Queen Mafa: Aujourd’hui vous avez écrit une œuvre biographique, auto biographique sur vous, qu’est-ce que vous souhaiterez qu’on retienne de maman Jeanne ?
Chacun peut retenir ce qu’il veut dedans. Mais je pense que les leçons que j’ai tirées à travers tous les postes où je suis passée. D’abord c’est le travail. Et le travail bien fait. Ensuite c’est l’honnête. Et le respect de toute personne, du plus grand au plus petit, parce que j’estime que toute personne a droit au respect. Même avec mes enfants. Les gardiens et autres là, vous n’allez pas appeler quelqu’un : « hé gardien », je dis non. Il a un nom. C’est un père de famille. Il faut le respecter. Que ce soit le ministre ou le technicien de surface, chacun a une dignité.
« L’égalité avec l’homme sur le plan intellectuel, sur le plan travail je dis oui. Mais sur le plan relationnel, je donne à l’homme sa place ».
Queen Mafa: Comment arriviez vous à concilier votre vie de couple et vos occupations professionnelles ?

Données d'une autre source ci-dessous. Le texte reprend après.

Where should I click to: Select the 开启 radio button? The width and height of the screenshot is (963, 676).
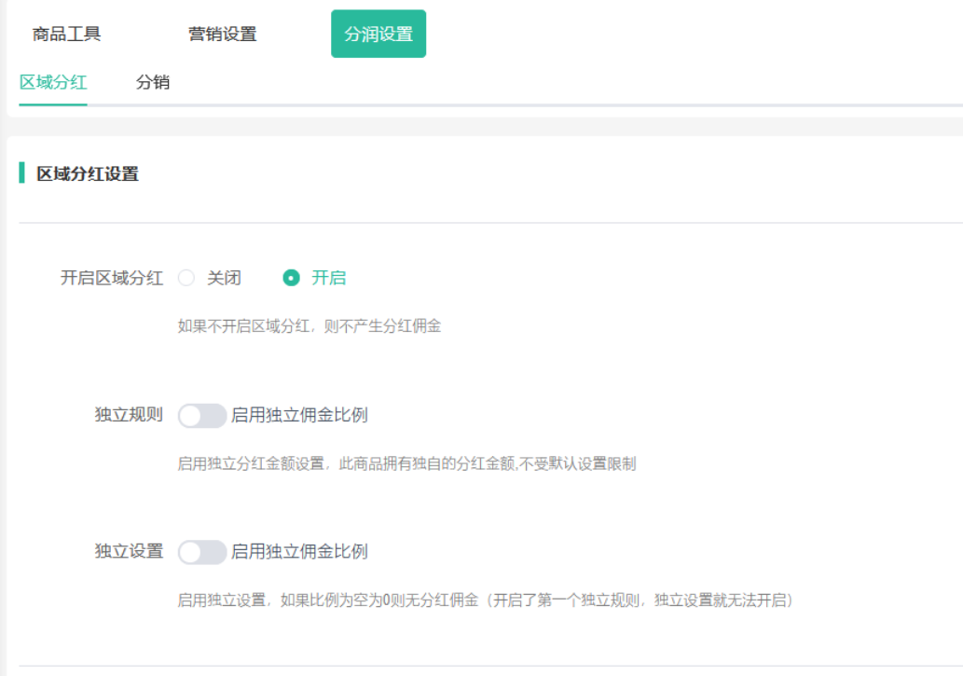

Jeanne SOME: Je dis c’est une question d’organisation. Moi par exemple, je ne sais pas si ça peut servir, pendant longtemps, je lavais moi-même ma voiture, je faisais ma chambre, personne ne balayait ma chambre. Quand je finis de laver ma voiture, je viens trouver que mon mari est dans la douche, je profite pour faire la chambre. Il assumer d’abord ses responsabilités de mère et de maîtresse de maison. Et je pense que c’est un des défauts de nous les femmes. Quand on arrive à un niveau, on croit que le boy, la bonne sont chargés de tout faire. Non, c’est toi la maitresse de maison. Si la maison n’est pas propre, tu ne vas pas t’en prendre à la bonne. Si le repas n’est pas bon, si tu ne lui as pas appris à faire, elle ne peut pas. L’égalité avec l’homme sur le plan intellectuel, sur le plan travail je dis oui. Mais sur le plan relationnel, je donne à l’homme sa place.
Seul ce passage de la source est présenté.